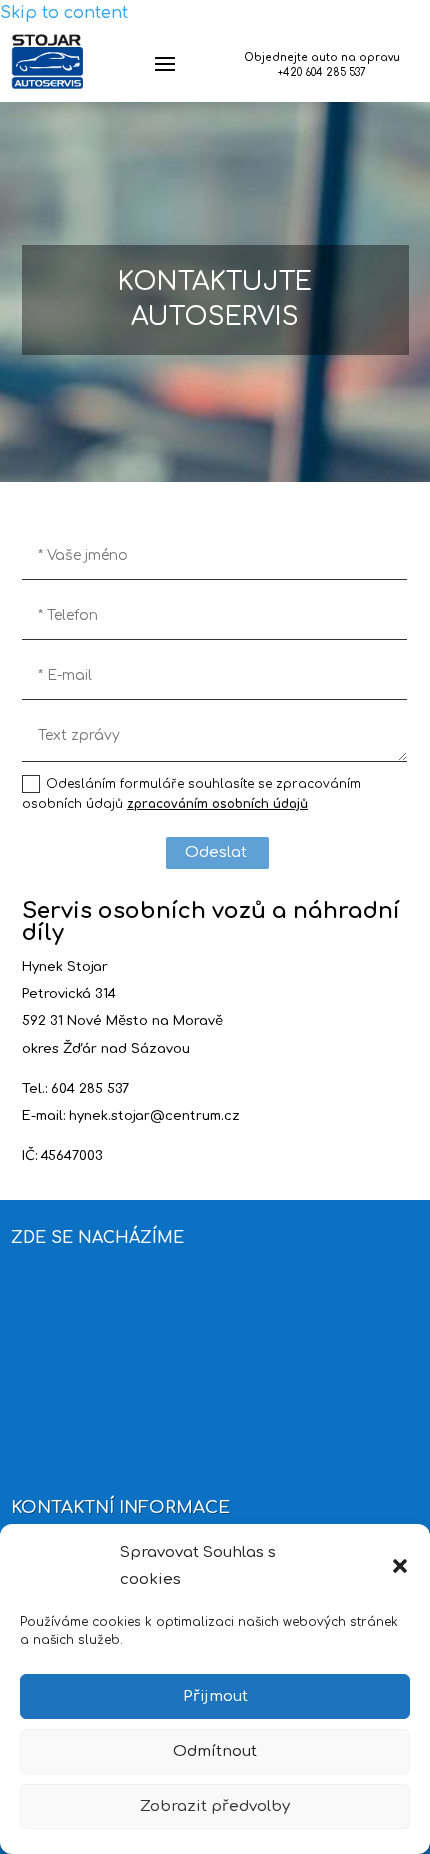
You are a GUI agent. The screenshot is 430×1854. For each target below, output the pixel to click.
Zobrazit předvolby (215, 1806)
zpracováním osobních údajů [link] (217, 804)
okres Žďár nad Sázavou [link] (106, 1049)
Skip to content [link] (64, 13)
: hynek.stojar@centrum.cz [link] (151, 1116)
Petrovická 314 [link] (69, 994)
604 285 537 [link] (90, 1089)
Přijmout (215, 1696)
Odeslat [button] (216, 852)
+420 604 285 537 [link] (322, 72)
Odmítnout (215, 1751)
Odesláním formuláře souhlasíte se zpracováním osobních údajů (191, 794)
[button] (400, 1566)
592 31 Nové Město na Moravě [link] (122, 1021)
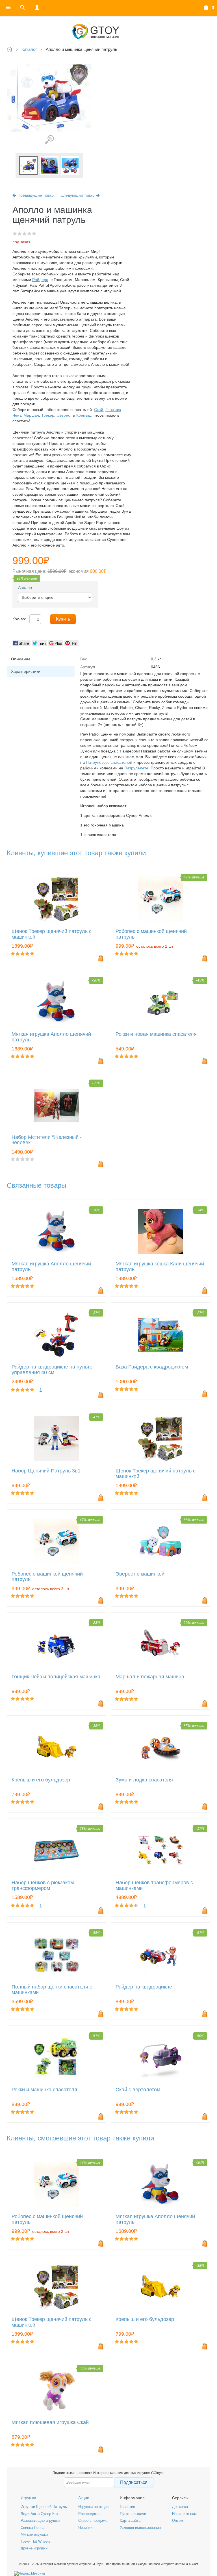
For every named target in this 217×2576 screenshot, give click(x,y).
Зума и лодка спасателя (144, 1780)
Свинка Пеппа (32, 2527)
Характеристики (25, 671)
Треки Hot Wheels (35, 2541)
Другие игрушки (34, 2548)
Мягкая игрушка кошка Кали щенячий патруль (160, 1266)
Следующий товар (77, 195)
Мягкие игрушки (34, 2534)
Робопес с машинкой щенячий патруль (151, 934)
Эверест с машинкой (140, 1574)
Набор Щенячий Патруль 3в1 (46, 1471)
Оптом (177, 2520)
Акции (83, 2498)
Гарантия (127, 2507)
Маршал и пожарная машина (150, 1676)
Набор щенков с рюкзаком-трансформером (43, 1885)
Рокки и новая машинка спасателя (156, 1034)
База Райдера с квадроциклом (152, 1367)
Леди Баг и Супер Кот (39, 2514)
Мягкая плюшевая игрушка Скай (50, 2422)
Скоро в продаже (92, 2520)
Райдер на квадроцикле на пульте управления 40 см (52, 1369)
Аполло (25, 587)
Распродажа (88, 2514)
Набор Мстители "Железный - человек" (47, 1140)
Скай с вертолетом (138, 2089)
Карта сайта (130, 2520)
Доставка (180, 2507)
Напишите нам (184, 2514)
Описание (21, 659)
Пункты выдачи (133, 2514)
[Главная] (108, 32)
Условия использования (140, 2527)
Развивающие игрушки (40, 2520)
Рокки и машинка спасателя (44, 2089)
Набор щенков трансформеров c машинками (154, 1885)
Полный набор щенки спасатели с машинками (52, 1989)
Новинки (85, 2527)
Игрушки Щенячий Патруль (44, 2507)
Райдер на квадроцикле (144, 1987)
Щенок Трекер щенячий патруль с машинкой (52, 934)
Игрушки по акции (93, 2507)
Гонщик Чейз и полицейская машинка (56, 1676)
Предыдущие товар (36, 195)
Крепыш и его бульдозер (41, 1780)
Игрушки (28, 2498)
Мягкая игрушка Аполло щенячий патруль (51, 1037)
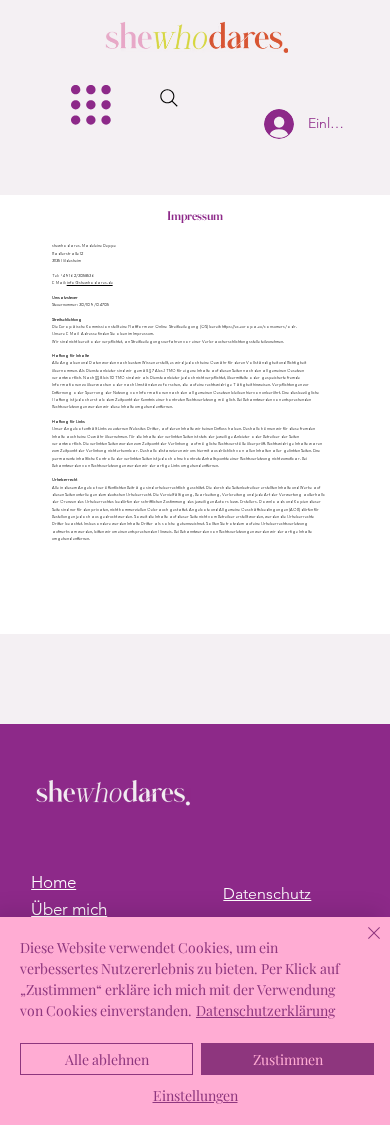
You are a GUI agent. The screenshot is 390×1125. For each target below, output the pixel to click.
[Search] (169, 98)
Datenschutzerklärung (265, 1010)
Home (53, 882)
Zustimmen (288, 1059)
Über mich (69, 909)
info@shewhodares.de (90, 283)
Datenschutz (267, 893)
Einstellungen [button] (195, 1095)
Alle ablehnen (107, 1059)
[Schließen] (362, 945)
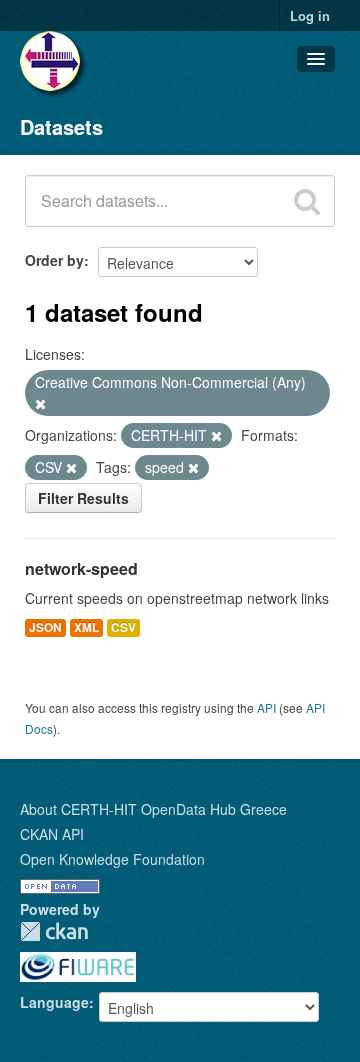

* _ABOUT THIS TASK_
The lines to return are those holding the string "машинками" anywhere in the listing above.

* _ANSWER TO THIS EXERCISE_
Набор щенков трансформеров c машинками (154, 1885)
Полный набор щенки спасатели с машинками (52, 1989)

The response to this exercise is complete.